TASK DESCRIPTION: Every line of the data below should be retyped exactly.

EXTRACTED ENTRIES:
►
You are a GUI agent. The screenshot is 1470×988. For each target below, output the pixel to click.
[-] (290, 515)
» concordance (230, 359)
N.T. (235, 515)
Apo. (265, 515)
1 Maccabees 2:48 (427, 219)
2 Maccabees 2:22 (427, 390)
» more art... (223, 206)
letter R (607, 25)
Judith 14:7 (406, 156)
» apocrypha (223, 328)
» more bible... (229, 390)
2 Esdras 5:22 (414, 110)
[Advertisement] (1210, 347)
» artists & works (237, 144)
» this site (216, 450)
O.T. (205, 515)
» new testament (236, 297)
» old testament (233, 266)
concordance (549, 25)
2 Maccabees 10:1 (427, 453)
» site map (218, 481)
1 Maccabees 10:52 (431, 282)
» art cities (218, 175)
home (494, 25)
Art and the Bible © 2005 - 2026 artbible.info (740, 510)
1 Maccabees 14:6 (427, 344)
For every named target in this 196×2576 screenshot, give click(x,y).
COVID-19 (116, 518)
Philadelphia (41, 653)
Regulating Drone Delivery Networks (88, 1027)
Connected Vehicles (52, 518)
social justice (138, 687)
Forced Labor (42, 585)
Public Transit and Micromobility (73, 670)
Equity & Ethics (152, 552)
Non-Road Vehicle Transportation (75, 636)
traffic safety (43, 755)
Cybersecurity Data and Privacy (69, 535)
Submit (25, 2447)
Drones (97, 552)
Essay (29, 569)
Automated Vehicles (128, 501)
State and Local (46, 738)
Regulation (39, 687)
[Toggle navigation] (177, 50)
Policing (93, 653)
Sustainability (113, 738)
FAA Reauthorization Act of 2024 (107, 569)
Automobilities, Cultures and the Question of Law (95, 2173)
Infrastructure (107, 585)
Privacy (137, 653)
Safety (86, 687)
◄
RESULT OF THE TASK:
You are a GUI agent. The screenshot is 1470×988. For each target below, output the pixel to click.
[-] (290, 515)
» concordance (230, 359)
N.T. (235, 515)
Apo. (265, 515)
1 Maccabees 2:48 (427, 219)
2 Maccabees 2:22 (427, 390)
» more art... (223, 206)
letter R (607, 25)
Judith 14:7 (406, 156)
» apocrypha (223, 328)
» more bible... (229, 390)
2 Esdras 5:22 (414, 110)
[Advertisement] (1210, 347)
» artists & works (237, 144)
» this site (216, 450)
O.T. (205, 515)
» new testament (236, 297)
» old testament (233, 266)
concordance (549, 25)
2 Maccabees 10:1 (427, 453)
» site map (218, 481)
1 Maccabees 10:52 (431, 282)
» art cities (218, 175)
home (494, 25)
Art and the Bible © 2005 - 2026 artbible.info (740, 510)
1 Maccabees 14:6 (427, 344)
For every named target in this 196×2576 screenshot, give click(x,y).
COVID-19 (116, 518)
Philadelphia (41, 653)
Regulating Drone Delivery Networks (88, 1027)
Connected Vehicles (52, 518)
social justice (138, 687)
Forced Labor (42, 585)
Public Transit and Micromobility (73, 670)
Equity & Ethics (152, 552)
Non-Road Vehicle Transportation (75, 636)
traffic safety (43, 755)
Cybersecurity Data and Privacy (69, 535)
Submit (25, 2447)
Drones (97, 552)
Essay (29, 569)
Automated Vehicles (128, 501)
State and Local (46, 738)
Regulation (39, 687)
[Toggle navigation] (177, 50)
Policing (93, 653)
Sustainability (113, 738)
FAA Reauthorization Act of 2024 (107, 569)
Automobilities, Cultures and the Question of Law (95, 2173)
Infrastructure (107, 585)
Privacy (137, 653)
Safety (86, 687)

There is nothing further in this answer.